A estação está de portas abertas – aliás de portas escancaradas. Estas portas, castanhas, de madeira, compostas por pequenos envidraçados quadrados, de alto a baixo, deixam ver o interior, onde um graffiti preto quase que preenche uma das paredes. Duas enormes roldanas, presas à parede e ao chão, seguram os grossos cabos de aço e o teleférico gigante.
O edifício, robusto, mas velho e dilapidado está vazio. Quatro ou cinco metros ao lado, vê-se um hotel. Na fachada, onde antes existia uma janela, está agora um bloco de cimento a tapar o espaço.
Na pequena esplanada do hotel, uma mulher – presumo que fosse a proprietária – toma notas num minúsculo bloco de papel.

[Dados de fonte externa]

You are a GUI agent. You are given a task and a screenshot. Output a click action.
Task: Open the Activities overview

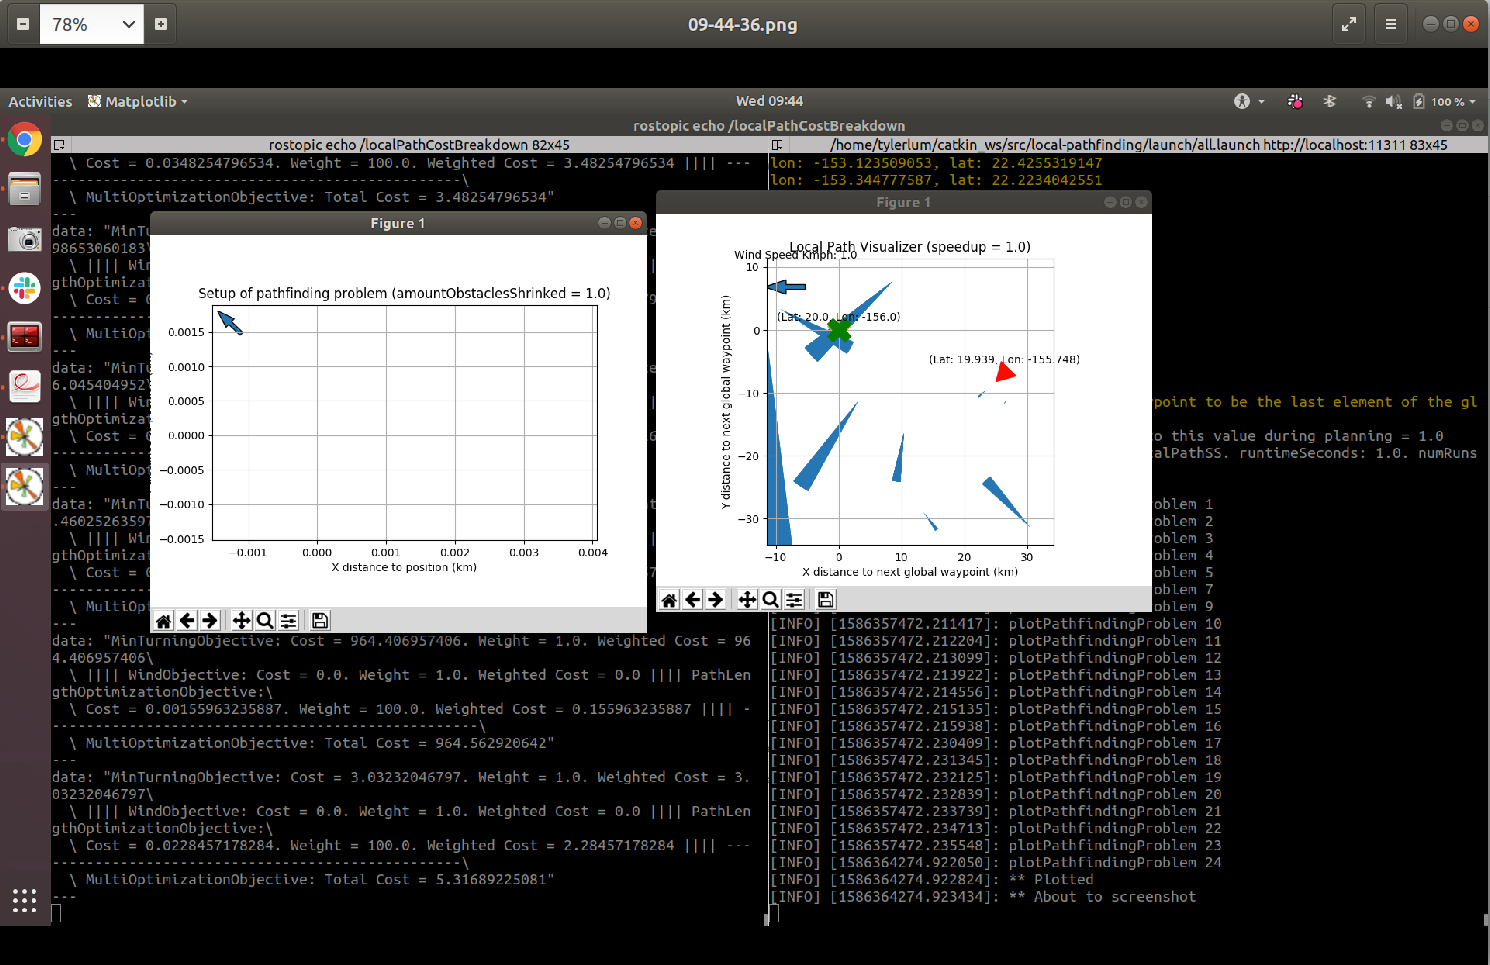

Não vejo hóspedes a entrar ou sair.
Enquanto observo um outro teleférico repousado perto do chão, que antes viajava para o lado oposto do vale, e que parecia ascender de forma vertical, sou abordado pelo outro único turista que por ali passa nesta tarde quente do Verão georgiano.
Um homem, alemão, de 50 e poucos anos viaja com a filha e pergunta-me – ainda que antes de fazer a pergunta tenha poucas dúvidas sobre qual será a minha resposta. “Os teleféricos estão a funcionar?”
Respondo-lhe, sem hesitação, mas desalento:” – Já não. As operações foram suspensas ou canceladas”. O alemão despede-se, depois de me ter oferecido boleia até Tbilisi, e eu prossigo a minha observação serena dos teleféricos e da estação.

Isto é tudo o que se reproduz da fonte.